BACKGROUND: The optimal time for initiating β-blocker (BB) treatment in patients with severe acute decompensated heart failure requiring inotropic therapy has not been well defined. We evaluated the effect of predischarge initiation of BB treatment on clinical outcomes. METHODS: Among the 5625 patients enrolled in the Korean Acute Heart Failure (KorAHF) registry, 672 BB-naive patients suffering from heart failure with reduced ejection fraction (median, 67.0 years; 62.5% male; median left ventricular ejection fraction, 24.1%) who received inotropic support during hospitalization were evaluated. We compared the risk of post-discharge mortality and rehospitalization between groups with (n = 282) and without (n = 390) pre-discharge BB treatment.
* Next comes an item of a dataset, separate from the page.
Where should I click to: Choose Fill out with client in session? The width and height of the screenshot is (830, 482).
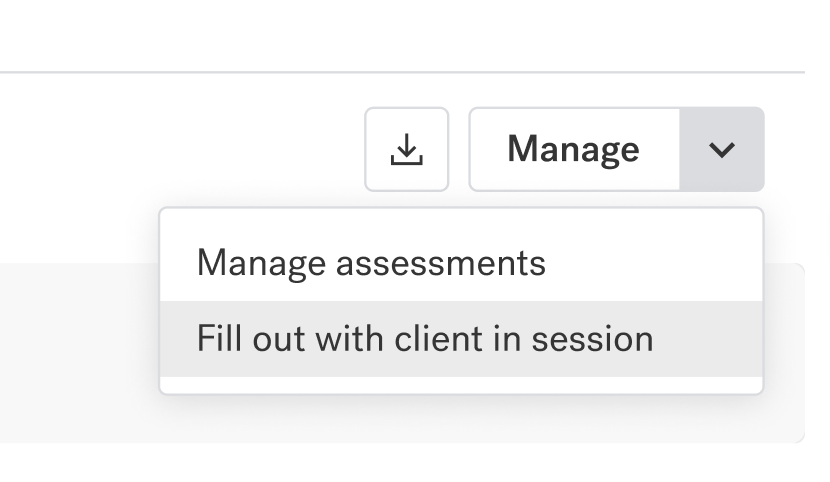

RESULTS: During a median follow-up of 2.6 years, all-cause mortality occurred in 252 patients (37.5%). Those who received pre-discharge BB treatment showed lower 2-year mortality rates compared with those who did not (21.3% vs 39.3%; P < 0.001). In a Cox proportional hazards model, all-cause mortality was consistently lower in pre-discharge BB groups after multivariable adjustment (hazard ratio, 0.69; 95% confidence interval, 0.50-0.95; P = 0.025) and adjustment for propensity score methods using the inverse probability of treatment weighting (hazard ratio, 0.70; 95% confidence interval, 0.52-0.93; P = 0.016). The same trend was observed for secondary outcomes of rehospitalization for any cause and rehospitalization for heart failure. Pre-discharge BB was associated with higher rates of BB prescription after 6 (90.1% vs 23.9%; P < 0.001) and 12 (88.9% vs 25.0%; P < 0.001) months. CONCLUSIONS: Pre-discharge BB initiation is associated with better clinical outcomes after severe acute decompensated heart failure episodes requiring inotropic therapy.